======== DATA TO USE ========

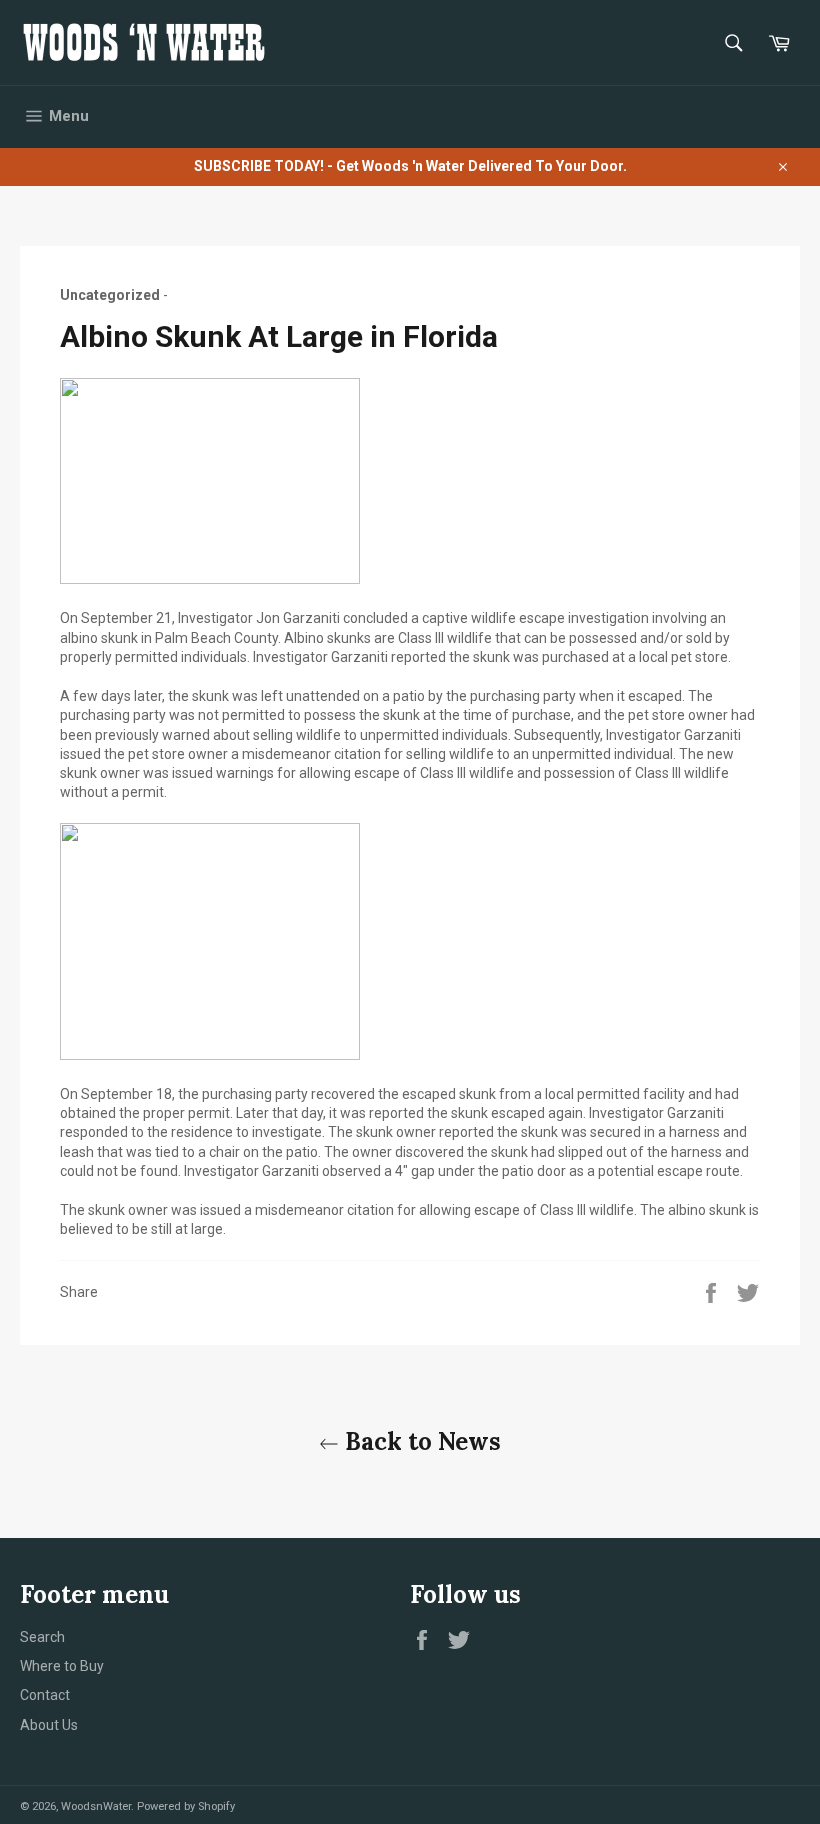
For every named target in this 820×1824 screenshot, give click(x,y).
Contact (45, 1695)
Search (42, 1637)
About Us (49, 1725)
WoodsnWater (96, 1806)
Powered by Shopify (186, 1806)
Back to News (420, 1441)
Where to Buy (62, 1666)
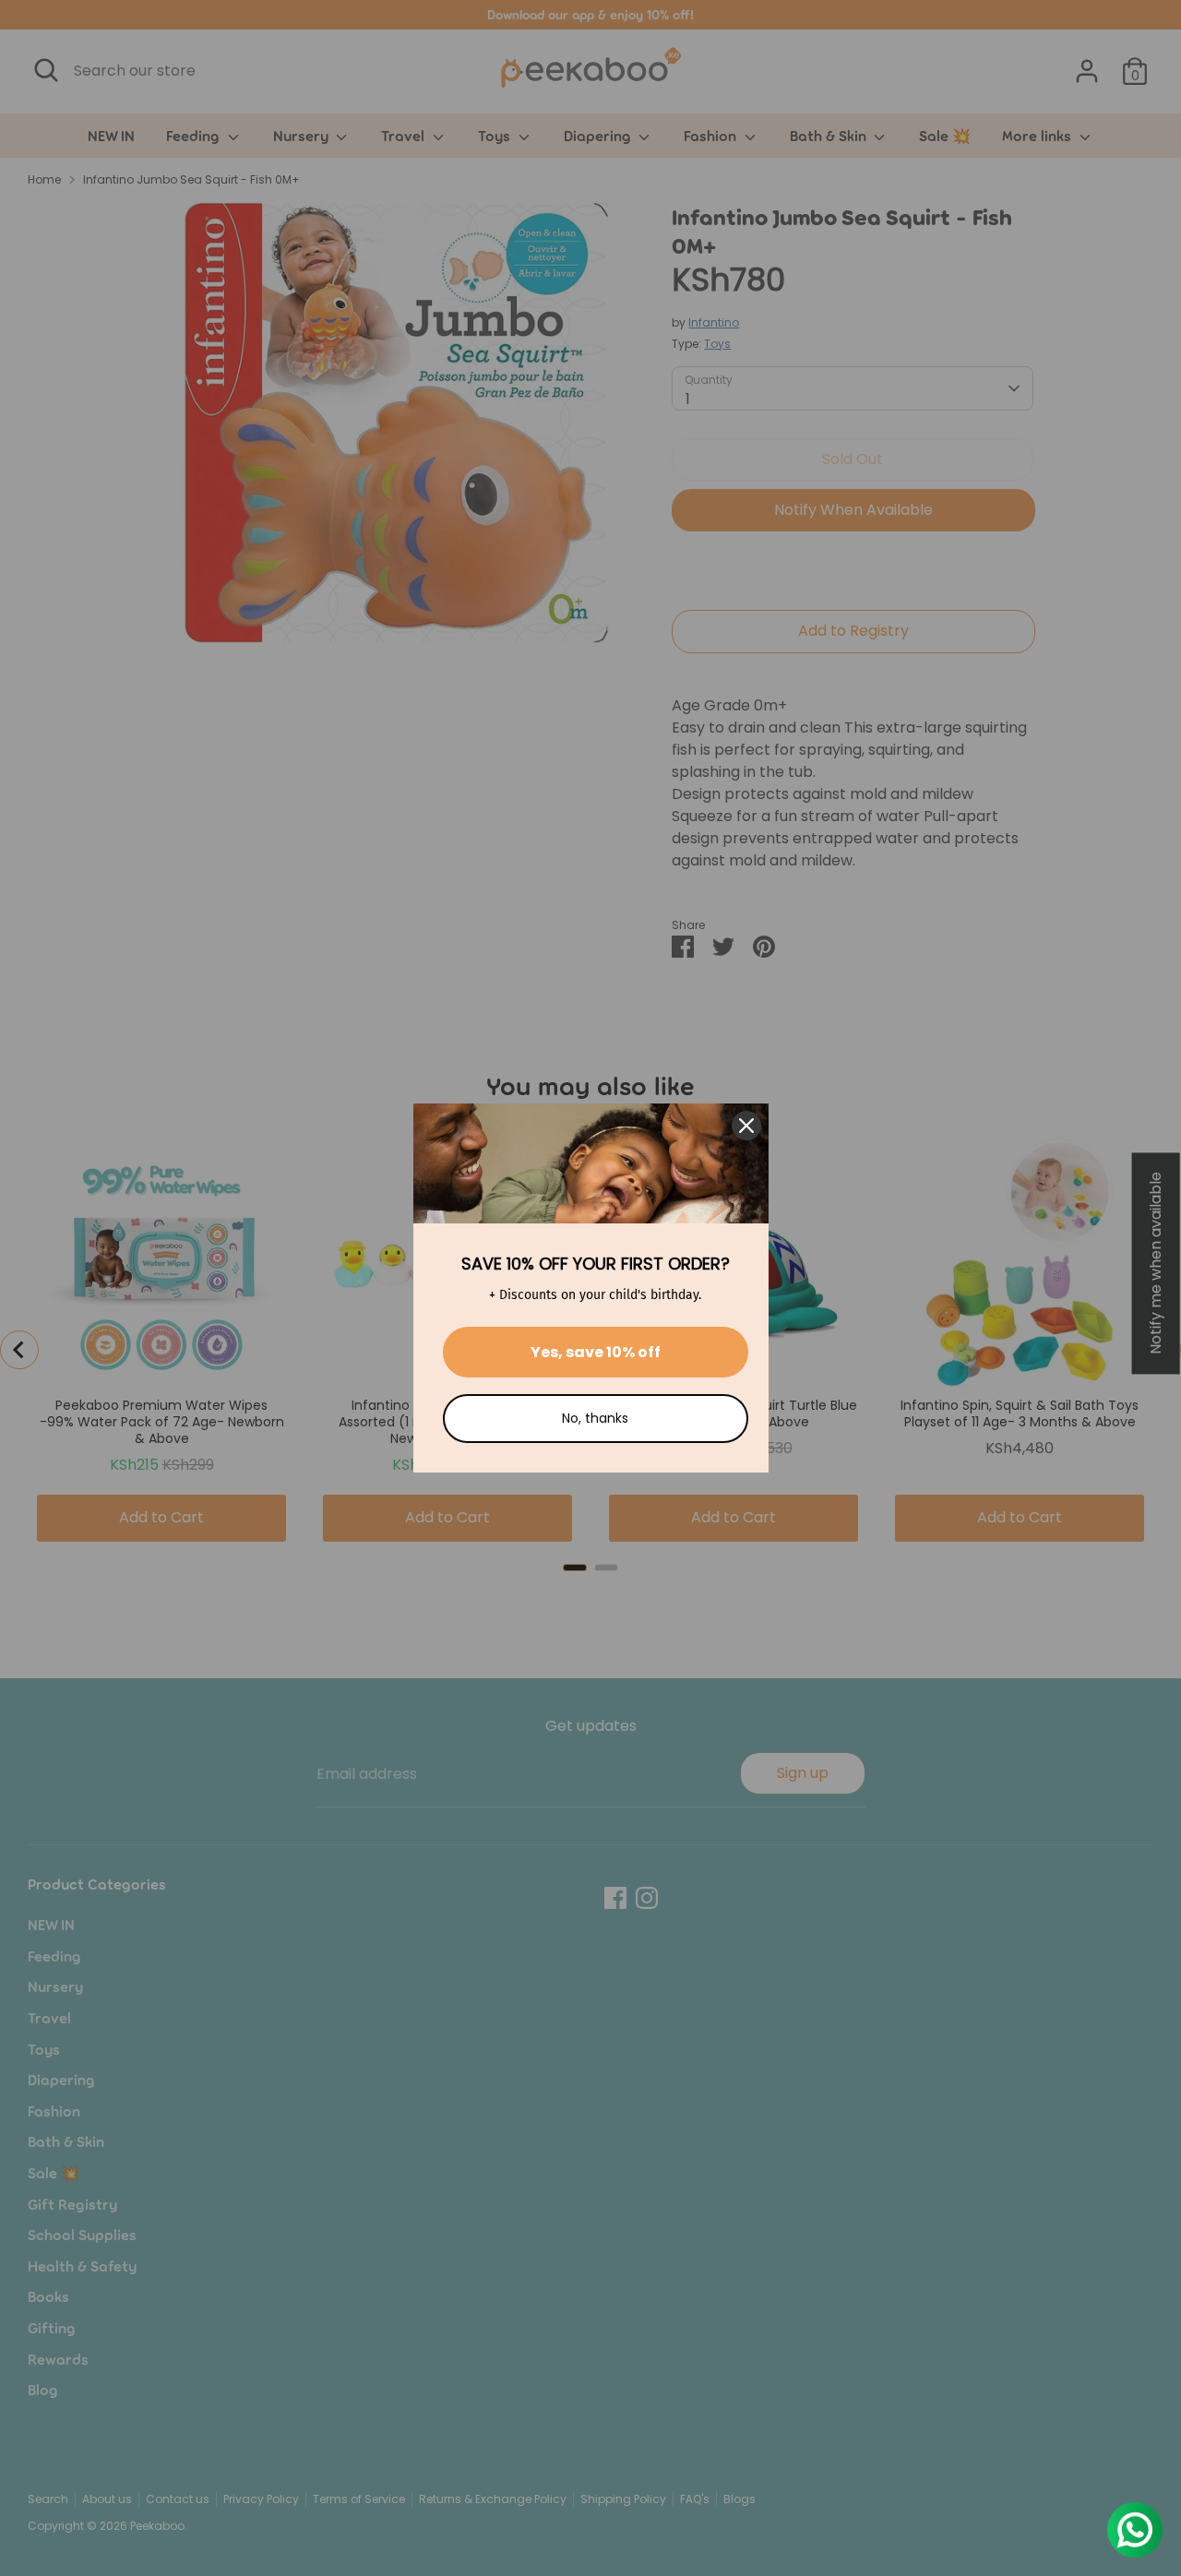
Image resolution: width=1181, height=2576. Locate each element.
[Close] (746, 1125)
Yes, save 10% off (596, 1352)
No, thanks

========

YOUR ASSIGNMENT: Output the data exactly. Pictures don't belong in the result.

COMPLETED TASK:
For every named target in this 820×1824 screenshot, give click(x,y).
Contact (45, 1695)
Search (42, 1637)
About Us (49, 1725)
WoodsnWater (96, 1806)
Powered by Shopify (186, 1806)
Back to News (420, 1441)
Where to Buy (62, 1666)
Image resolution: width=1181, height=2576. Locate each element.
[Close] (746, 1125)
Yes, save 10% off (596, 1352)
No, thanks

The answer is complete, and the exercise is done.